Tab. 1: Zusammenwirken zwischen Patella alta und Kniegelenksbelastungen bei untertägigen Bergleuten (nach Greinemann [13])

Patella
Alta
FemoropatellararthroseFemorotibialarthrose
Kontrollgruppe
(n = 500)
Bergleute
(n = 500)
Kontrollgruppe
(n = 500)
Bergleute
(n = 500)
Nein0,80 %4,52 %0 %9,84 %
Ja9,75 %29,03 %4,06 %22,58 %

Das Zusammenwirken zwischen beruflichen Einwirkungen im Sinne dieser Berufskrankheit und den übrigen oben genannten konkurrierenden Faktoren ist nicht bekannt.

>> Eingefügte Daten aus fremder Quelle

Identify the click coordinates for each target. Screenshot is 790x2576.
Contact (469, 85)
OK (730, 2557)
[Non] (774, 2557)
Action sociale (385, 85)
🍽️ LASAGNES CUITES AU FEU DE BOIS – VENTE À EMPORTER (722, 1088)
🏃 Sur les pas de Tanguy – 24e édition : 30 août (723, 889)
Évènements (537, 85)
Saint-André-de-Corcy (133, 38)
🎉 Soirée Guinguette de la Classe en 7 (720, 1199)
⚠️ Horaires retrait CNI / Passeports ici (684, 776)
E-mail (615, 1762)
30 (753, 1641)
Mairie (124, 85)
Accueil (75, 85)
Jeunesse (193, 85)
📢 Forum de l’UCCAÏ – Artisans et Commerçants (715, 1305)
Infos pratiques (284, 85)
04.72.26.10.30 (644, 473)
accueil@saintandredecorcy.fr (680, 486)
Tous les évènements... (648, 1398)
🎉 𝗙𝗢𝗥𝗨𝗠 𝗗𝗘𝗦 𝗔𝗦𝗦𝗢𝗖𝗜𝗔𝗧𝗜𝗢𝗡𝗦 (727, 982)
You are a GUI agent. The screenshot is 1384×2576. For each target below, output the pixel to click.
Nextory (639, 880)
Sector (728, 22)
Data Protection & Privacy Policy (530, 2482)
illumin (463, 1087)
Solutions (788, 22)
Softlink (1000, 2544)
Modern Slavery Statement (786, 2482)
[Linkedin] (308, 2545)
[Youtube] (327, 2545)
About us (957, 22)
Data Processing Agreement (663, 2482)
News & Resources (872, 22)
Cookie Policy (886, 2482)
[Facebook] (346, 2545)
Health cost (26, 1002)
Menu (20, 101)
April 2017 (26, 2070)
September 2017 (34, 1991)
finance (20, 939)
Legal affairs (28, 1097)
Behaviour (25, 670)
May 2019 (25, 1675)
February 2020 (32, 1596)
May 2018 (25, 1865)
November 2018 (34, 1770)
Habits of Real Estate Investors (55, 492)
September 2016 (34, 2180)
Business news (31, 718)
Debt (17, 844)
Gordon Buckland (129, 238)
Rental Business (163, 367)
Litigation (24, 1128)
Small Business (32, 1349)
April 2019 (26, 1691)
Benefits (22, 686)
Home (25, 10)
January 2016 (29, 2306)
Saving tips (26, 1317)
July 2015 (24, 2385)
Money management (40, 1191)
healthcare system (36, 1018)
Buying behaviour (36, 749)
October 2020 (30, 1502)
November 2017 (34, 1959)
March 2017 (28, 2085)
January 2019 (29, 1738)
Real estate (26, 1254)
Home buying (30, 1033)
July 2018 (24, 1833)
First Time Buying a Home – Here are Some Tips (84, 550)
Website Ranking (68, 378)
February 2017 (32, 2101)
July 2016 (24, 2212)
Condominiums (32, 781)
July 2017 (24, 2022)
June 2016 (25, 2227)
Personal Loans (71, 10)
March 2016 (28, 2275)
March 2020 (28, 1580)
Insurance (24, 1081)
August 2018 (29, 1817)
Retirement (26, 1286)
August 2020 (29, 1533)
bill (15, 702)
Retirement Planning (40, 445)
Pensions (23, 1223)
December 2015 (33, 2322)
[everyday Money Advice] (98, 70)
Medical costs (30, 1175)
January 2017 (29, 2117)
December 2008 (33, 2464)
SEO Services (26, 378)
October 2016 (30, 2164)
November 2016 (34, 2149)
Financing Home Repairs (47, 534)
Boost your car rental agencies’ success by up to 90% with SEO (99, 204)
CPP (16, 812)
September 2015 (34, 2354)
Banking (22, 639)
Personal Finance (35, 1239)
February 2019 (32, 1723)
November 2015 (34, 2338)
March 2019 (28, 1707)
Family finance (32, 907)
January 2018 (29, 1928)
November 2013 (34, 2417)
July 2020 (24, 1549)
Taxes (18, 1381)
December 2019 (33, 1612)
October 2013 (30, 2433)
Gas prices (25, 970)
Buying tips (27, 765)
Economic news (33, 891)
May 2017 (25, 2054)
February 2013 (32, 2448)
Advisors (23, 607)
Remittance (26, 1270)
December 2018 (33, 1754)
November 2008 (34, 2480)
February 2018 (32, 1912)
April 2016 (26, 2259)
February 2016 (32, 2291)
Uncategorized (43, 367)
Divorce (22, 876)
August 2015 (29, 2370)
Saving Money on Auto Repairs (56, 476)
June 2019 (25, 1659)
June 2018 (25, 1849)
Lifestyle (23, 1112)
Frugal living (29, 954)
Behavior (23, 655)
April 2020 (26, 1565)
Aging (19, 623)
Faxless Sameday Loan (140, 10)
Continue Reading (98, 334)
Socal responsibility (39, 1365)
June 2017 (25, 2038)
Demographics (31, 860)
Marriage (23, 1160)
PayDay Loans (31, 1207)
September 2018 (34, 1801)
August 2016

Die Begutachtung dieser Berufskrankheit erfordert eine Stellungnahme des Präventionsdienstes des Unfallversicherungsträgers zum Vorliegen der erforderlichen beruflichen Einwirkung sowie eine Untersuchung und Befragung des Erkrankten mit Erhebung der Beschwerdeanamnese, des klinischen Befundes sowie einer Bewertung von Röntgenbildern der Kniegelenke in zwei Ebenen oder der Ergebnisse anderer bildgebender Verfahren. Der medizinische Gutachter hat die Frage zu beantworten, ob ein für die Berufskrankheit typisches Krankheitsbild sowie konkurrierende Faktoren vorliegen. Beim Vorliegen der beruflichen Voraussetzungen und eines geeigneten Krankheitsbildes ohne das Bestehen von konkurrierenden Faktoren ist diese Berufskrankheit anzuerkennen. Dies gilt auch bei Vorliegen einer Adipositas, weil zwischen beruflicher Einwirkung im Sinne dieser Berufskrankheit und Adipositas ein multiplikatives Zusammenwirken in Bezug auf das relative Gonarthroserisiko besteht, d. h., dass auch beim Adipösen die berufliche Einwirkung das Gonarthroserisiko in etwa verdoppelt. Somit ist diese Berufskrankheit bei Vorliegen der beruflichen Voraussetzung und des geeigneten Krankheitsbildes auch bei Adipösen anzuerkennen. Dies gilt auch bei Versicherten mit Patella alta (siehe Tab. 1). Das Zusammenwirken zwischen beruflichen Einwirkungen im Sinne dieser Berufskrankheit

und anderen konkurrierenden Faktoren wie Zustand nach Meniskektomie bei außerberuflich bedingter Meniskopathie, Zustand nach außerberuflichem Kniegelenkstrauma oder unbehandelter außerberuflicher Kreuzbandruptur in Bezug auf das Gonarthroserisiko ist unbekannt. Im Rahmen einer Einzelfallprüfung ist in Abhängigkeit vom Ausmaß des konkurrierenden Faktors (z.B. Größe des resezierten Meniskusanteils, Art des Kniegelenktraumas etc.) und der Höhe der beruflichen Einwirkungen vom medizinischen Sachverständigen im Rahmen der Theorie der wesentlichen Bedingung festzustellen, ob die wesentliche Mitverursachung der Erkrankung durch die beruflichen Einwirkungen wahrscheinlich gemacht werden kann oder nicht. Angesichts des besonders stark erhöhten Gonarthoserisikos bei Zustand nach außerberuflich bedingter Meniskektomie oder unbehandelter außerberuflich bedingter Kreuzbandruptur wird bei Vorliegen dieser außerberuflich bedingten konkurrierenden Faktoren auch bei gegebenen beruflichen Voraussetzungen i.d.R kein Raum sein für die Anerkennung einer Gonarthrose als Berufskrankheit.